Ever since the dot-com bubble burst in 2000, investors have been wary of another tech wreck. And some analysts, worried about some of this year's tech rockets, are saying tech is looking bubbly again. But — at least for now — tech isn't looking terribly bubbly.
True, the technology sector of the Standard & Poor's 500 stock index has been soaring. Tech stocks have soared 22% this year, according to Morningstar Inc., versus 10.6% for the S&P 500. And some tech stocks have strapped on booster engines: Apple is up 38.1%, Facebook has posted a 46% gain, and Nvidia has shown a 55.3% gain. (S&P classifies Amazon, another tech darling, as a consumer discretionary stock. It has shipped investors a 37.3% gain).
But bubbles typically denote a market that has left valuations far in the distance, said Dave Gedeon, head of index research and development at Nasdaq. That was the hallmark of the dot-com bubble. "You saw massive P/E expansion, with companies that were not profitable with massive market caps," he said.
At least at this point, P/E ratios haven't gone to the sky. "Back in early 2000, the S&P 500 tech sector was trading at 65 times trailing operating earnings," said Sam Stovall, chief market strategist for CFRA. "Today that number is 20x trailing earnings — less than a third of where it was then." Tech isn't even the most expensive sector, Mr. Stovall said. That distinction goes to the energy sector — not because prices are high, but because earnings are so low.

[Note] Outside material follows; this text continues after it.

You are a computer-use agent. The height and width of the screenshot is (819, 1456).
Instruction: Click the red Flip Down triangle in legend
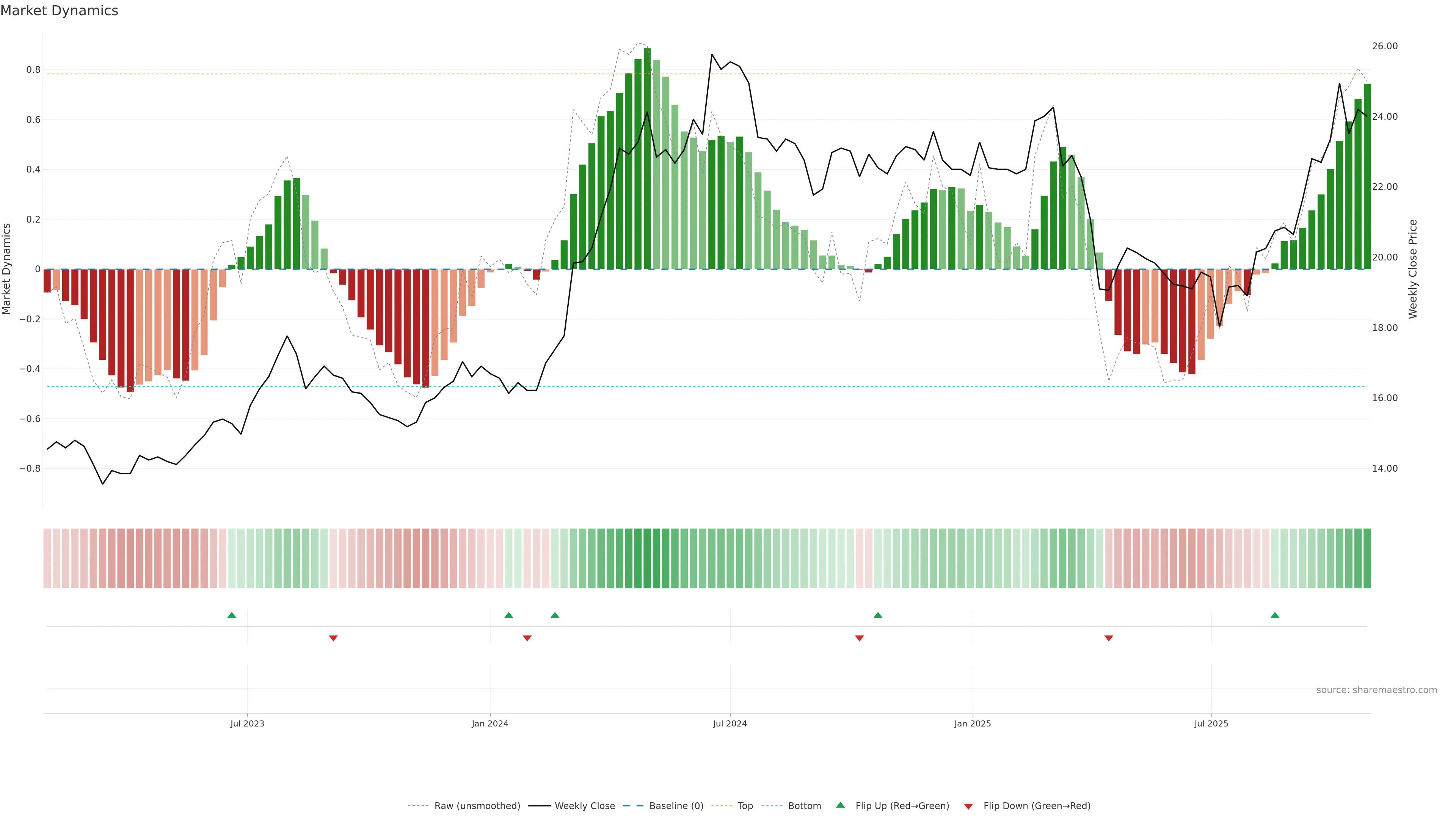coord(968,806)
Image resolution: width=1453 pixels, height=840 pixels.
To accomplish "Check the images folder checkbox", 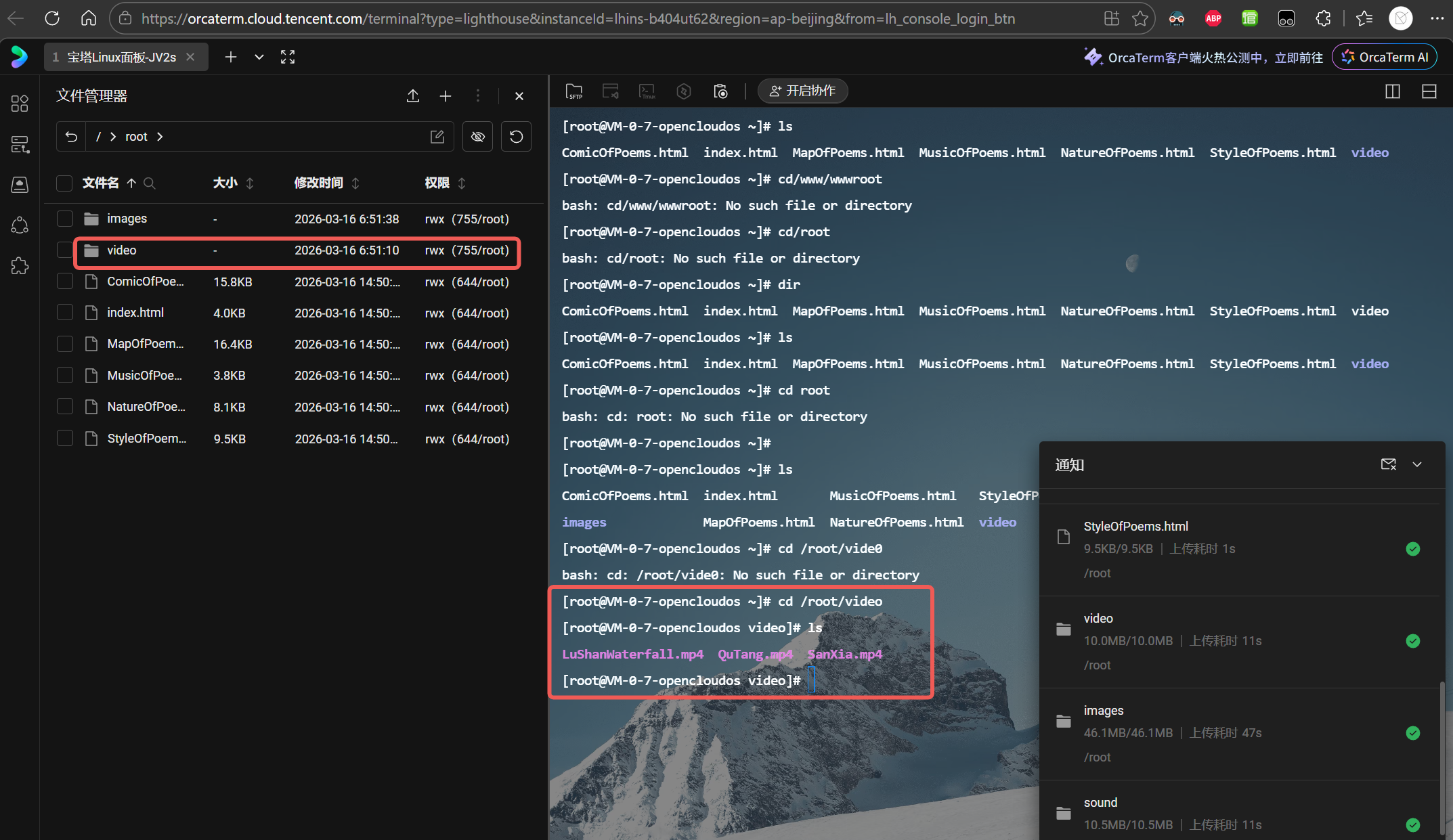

And, in fact, technology P/Es have been declining since 2003, said Mr. Gedeon. "It's the complete opposite of 2000. We're seeing companies expand their market caps by growing their top and bottom lines." Tech companies are also doing something unusual by 2000 standards: They are keeping big cash hoards and doling out dividends to shareholders. Companies like Apple and Microsoft have Brobdingnagian cash stashes. And currently, 47 tech companies out of 68 pay dividends, according to S&P.
And, unlike the dot-com bubble, tech companies aren't concentrated on the internet. "These companies are so imprinted in the economy. Tech today is hardware, software and efficiency-driven," Mr. Gedeon said. "What we have today are modern industrial companies integrated with every aspect of our lives." One example: Tesla, the car company that's massively disrupting the auto industry.
And, of course, you probably won't be warned about the next stock bubble on the front page of the newspaper. "It's very hard to call the specific top of the bubble," Mr. Gedeon said. "You heard people calling tech a bubble in 2013, 2014, 2015 — just about every year. The short sellers called it over and over."
All of which isn't to say that there aren't pockets of craziness in the industry. So-called unicorn companies, which have seen vast inflows of private capital, worry some observers. And if the broad market falls, technology is likely to fall just as hard, or harder, than the S&P 500.